All’improvviso si ritrovarono davanti ad un uomo, che fino a poco prima si stava nascondendo dietro ad un cespuglio. Due castani ciuffi di capelli gli pendevano sulla fronte, aveva delle sottilissime labbra appena socchiuse e il colore del suo viso si faceva ogni secondo più pallido. “Vi prego non- non mi attaccate-“
“Conte?”
“Giggi?!”
I due si strinsero immediatamente in un abbraccio, mentre il padano li guardava confuso.
“Pensavo fossi morto! Dov’è la Raggi? Perché non è con te?”
Il volto dell’amico si incupì, ed abbassò lo sguardo. “E’ caduta dentro una buca” Sembrò ricordarsi solo allora della presenza del terzo uomo, lì accanto a loro. Con una completa innocenza e con anche una velata timidezza gli porse la mano. “Sono Peppe Conte, del distretto due”
Tuttavia Salvini si rifiutò di muovere il braccio per dargli la stretta, facendo finta di niente. “Salvini” Disse sbrigativamente, e successivamente riprese a camminare e a cercare della frutta commestibile. I due lo seguirono, mettendosi al pari sulle terribili esperienze che avevano dovuto affrontare in quei pochi giorni.

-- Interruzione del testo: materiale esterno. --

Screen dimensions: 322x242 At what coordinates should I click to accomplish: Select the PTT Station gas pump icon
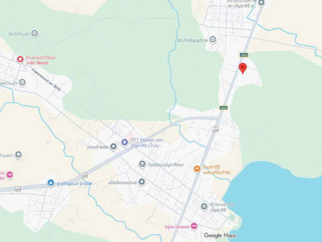(125, 142)
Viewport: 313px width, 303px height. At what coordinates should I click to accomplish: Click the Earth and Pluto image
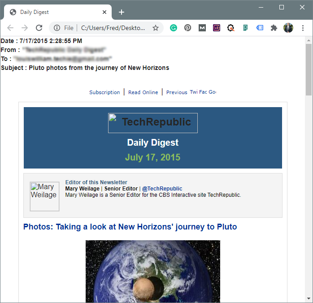click(x=152, y=271)
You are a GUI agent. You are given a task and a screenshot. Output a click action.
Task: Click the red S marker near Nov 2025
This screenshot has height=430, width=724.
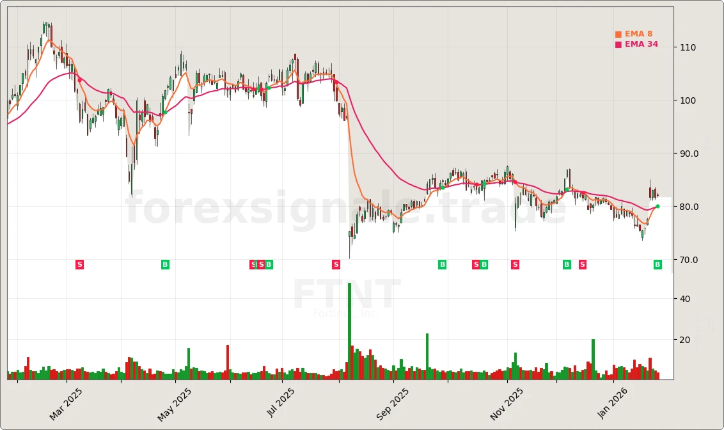click(x=514, y=264)
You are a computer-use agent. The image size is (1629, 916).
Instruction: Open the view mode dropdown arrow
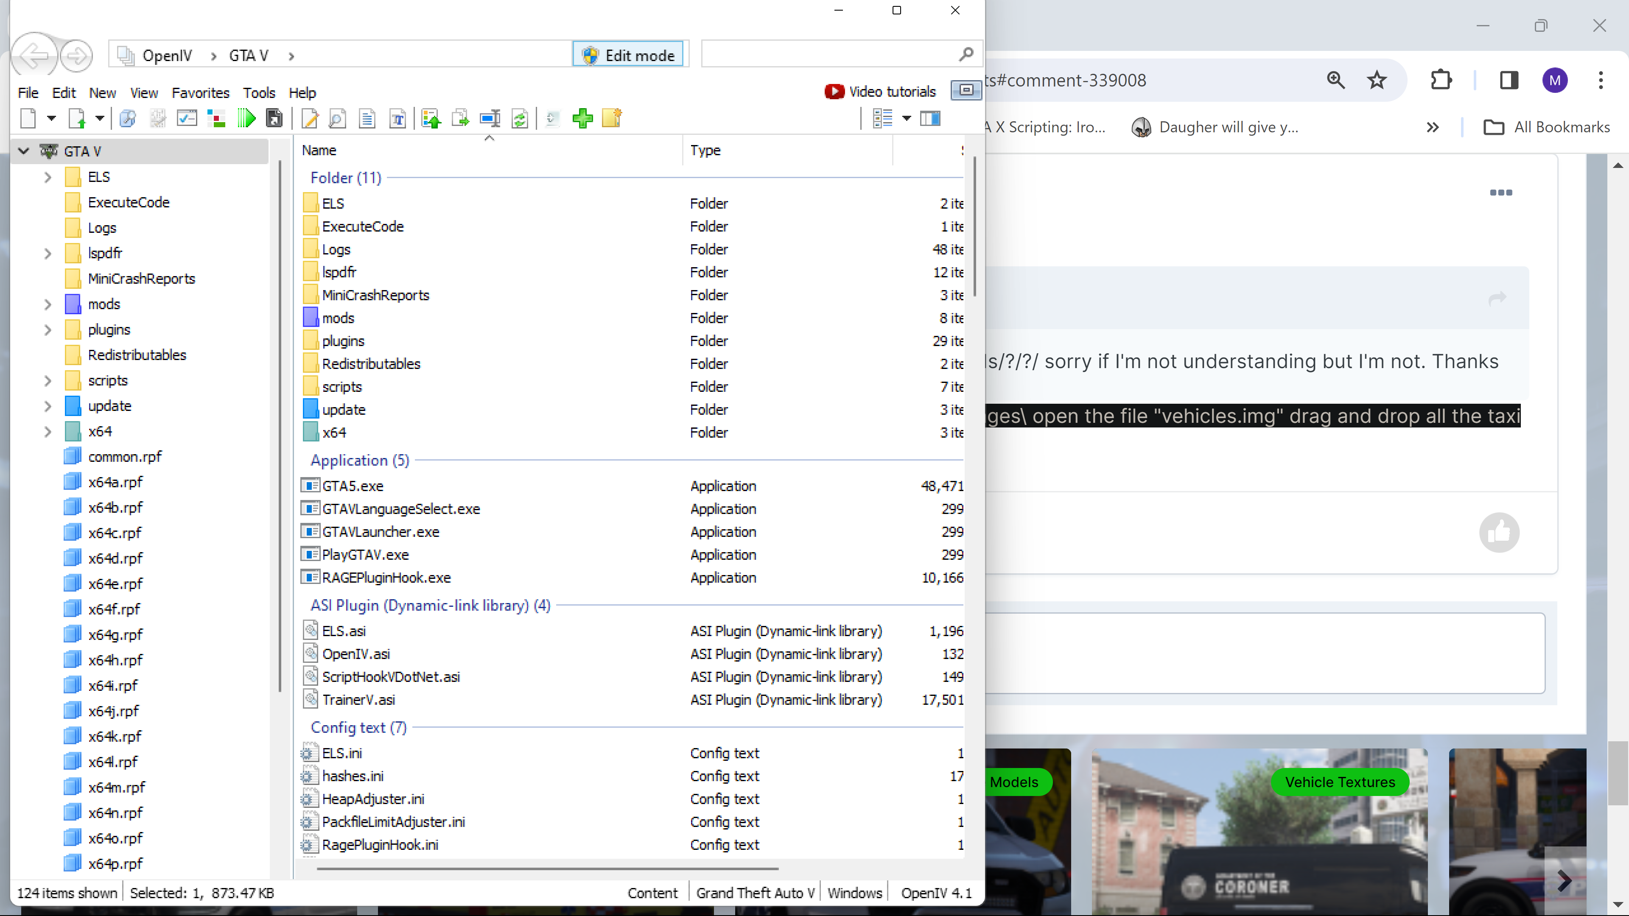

Fu così che Giggi apprese che la sorte era stata nemica anche degli altri tributi. Conte, dopo aver perso la Raggi, si era alleato con Mattarella e con un certo Savona, che era stato poi esiliato dal gruppo dal primo, per via di una serie di divergenze di idee. In ogni caso, alla fine Mattarella era stato ferito mortalmente dalla pioggia.
“Poi sono entrato in un altro gruppo, è da lì che sono scappato oggi” Continuò a raccontare, mentre masticava qualche bacca. “Li chiamano La Casta. Sono forti, anche se vecchi. Ne hanno fatti fuori un paio, stamattina. Almeno la metà di quelli che vedremo nel cielo stanotte. Fico ha provato a fermarli, ma è stato inutile. Fino all’ultimo ha tenuto il pugno chiuso in alto. E’ morto con discreto onore...”
Giggi ascoltava in silenzio, mangiando dolorante qualsiasi cosa Salvini gli passasse. Non riuscì a dire a Conte ciò che era successo con Grillo. Non poteva. Se gli avesse chiesto il perché, non sarebbe riuscito a mentire anche a lui, che era suo amico. Non era stato per sopravvivenza, o per vincere, come diceva il leghista. Era stato per vendetta, per pura rabbia. Si era sempre sentito tradito e ferito dal modo in cui lui preferiva Di Battista. Ciò che aveva fatto… non poteva perdonarselo. Era stata l’aria malsana di quel gioco, di quell’arena!, si ripeteva, ad averlo reso poco honesto. Lui non era così.

Presto sarebbe arrivata la fine.

Quella notte il cielo tuonò sei volte.